(Task instructions): Look for the string "photo" in the data below, and copy each line that holds it.

------

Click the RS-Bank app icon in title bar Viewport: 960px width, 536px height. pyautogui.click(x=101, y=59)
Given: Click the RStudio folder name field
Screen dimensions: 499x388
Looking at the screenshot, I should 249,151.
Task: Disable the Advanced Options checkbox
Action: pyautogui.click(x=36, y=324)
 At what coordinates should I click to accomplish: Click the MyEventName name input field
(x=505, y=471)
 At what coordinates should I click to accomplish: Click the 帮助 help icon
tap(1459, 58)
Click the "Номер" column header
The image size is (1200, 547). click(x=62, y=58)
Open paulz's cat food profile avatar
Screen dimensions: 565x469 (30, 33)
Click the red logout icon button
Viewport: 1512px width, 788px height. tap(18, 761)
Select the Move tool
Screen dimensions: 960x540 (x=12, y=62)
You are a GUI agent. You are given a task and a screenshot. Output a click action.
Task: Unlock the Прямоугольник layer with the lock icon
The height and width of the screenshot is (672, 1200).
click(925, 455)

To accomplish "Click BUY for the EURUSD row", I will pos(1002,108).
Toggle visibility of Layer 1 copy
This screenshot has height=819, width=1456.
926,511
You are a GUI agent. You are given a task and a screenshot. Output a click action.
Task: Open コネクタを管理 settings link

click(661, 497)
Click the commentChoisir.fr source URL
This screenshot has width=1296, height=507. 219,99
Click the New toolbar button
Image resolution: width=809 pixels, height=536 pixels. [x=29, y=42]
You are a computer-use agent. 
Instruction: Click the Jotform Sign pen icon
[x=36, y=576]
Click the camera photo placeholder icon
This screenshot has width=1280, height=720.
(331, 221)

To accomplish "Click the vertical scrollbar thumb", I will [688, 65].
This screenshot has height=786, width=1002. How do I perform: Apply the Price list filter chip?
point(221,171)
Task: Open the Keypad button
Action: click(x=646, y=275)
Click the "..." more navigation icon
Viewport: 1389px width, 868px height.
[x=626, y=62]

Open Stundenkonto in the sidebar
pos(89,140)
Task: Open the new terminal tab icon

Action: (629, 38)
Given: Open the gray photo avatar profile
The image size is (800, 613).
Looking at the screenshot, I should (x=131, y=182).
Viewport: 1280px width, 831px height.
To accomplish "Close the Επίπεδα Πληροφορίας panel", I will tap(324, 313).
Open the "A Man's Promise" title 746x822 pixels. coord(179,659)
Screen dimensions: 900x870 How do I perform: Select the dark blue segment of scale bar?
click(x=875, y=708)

------

(Answer space):
Click the camera photo placeholder icon
Given: Open the gray photo avatar profile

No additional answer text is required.